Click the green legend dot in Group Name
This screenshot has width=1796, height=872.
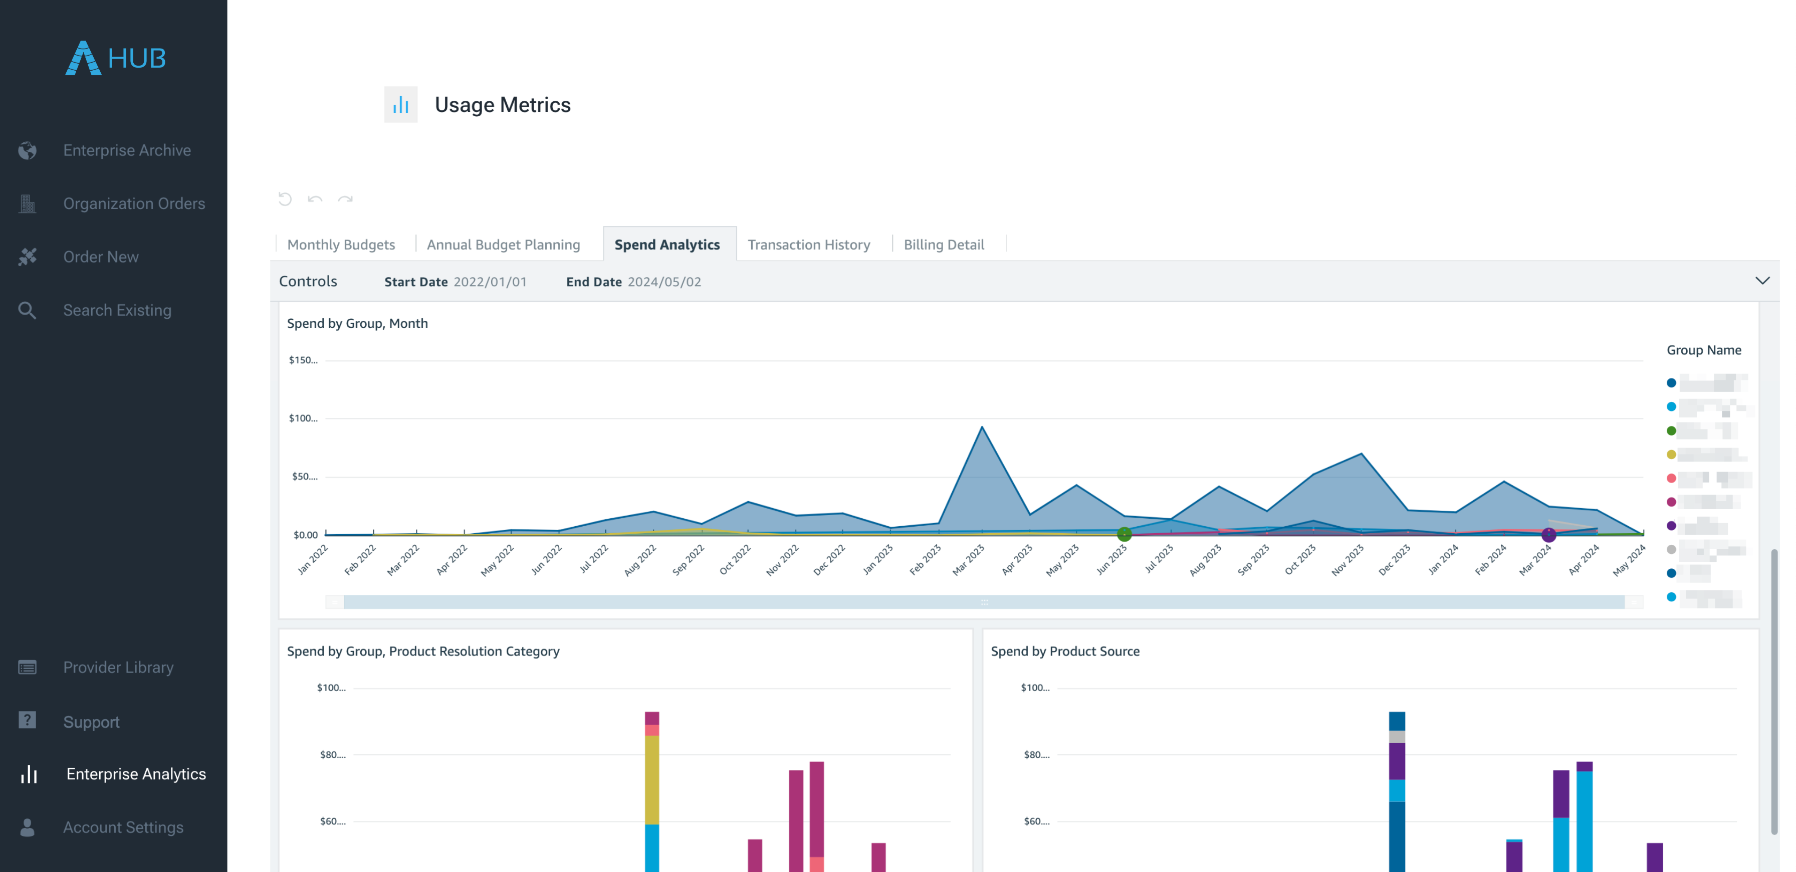pos(1671,430)

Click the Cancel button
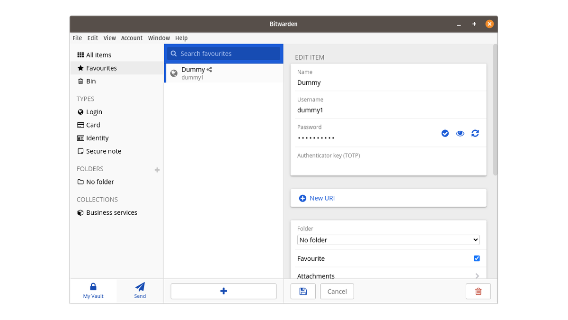click(x=337, y=291)
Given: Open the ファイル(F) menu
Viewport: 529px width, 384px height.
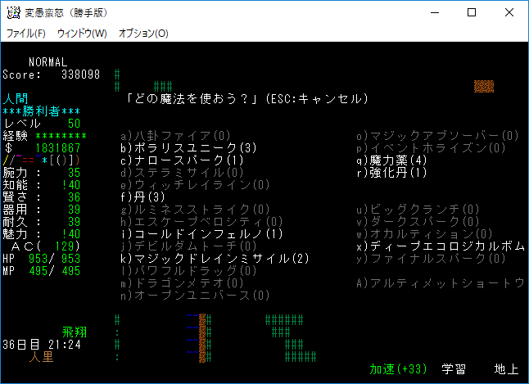Looking at the screenshot, I should 25,34.
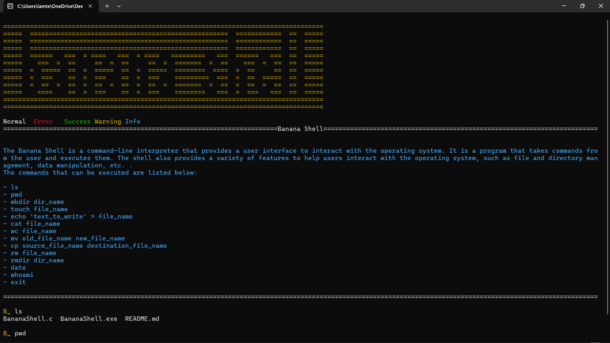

### Stated goal
Can you update the data above by swapping "Cancel" for "Close" and reproducing every other line unchanged, with the pictures left out?

### Exercise output
Click the green legend dot in Group Name
This screenshot has width=1796, height=872.
pos(1671,430)

Click the Close button
click(x=337, y=291)
Given: Open the ファイル(F) menu
Viewport: 529px width, 384px height.
Looking at the screenshot, I should 25,34.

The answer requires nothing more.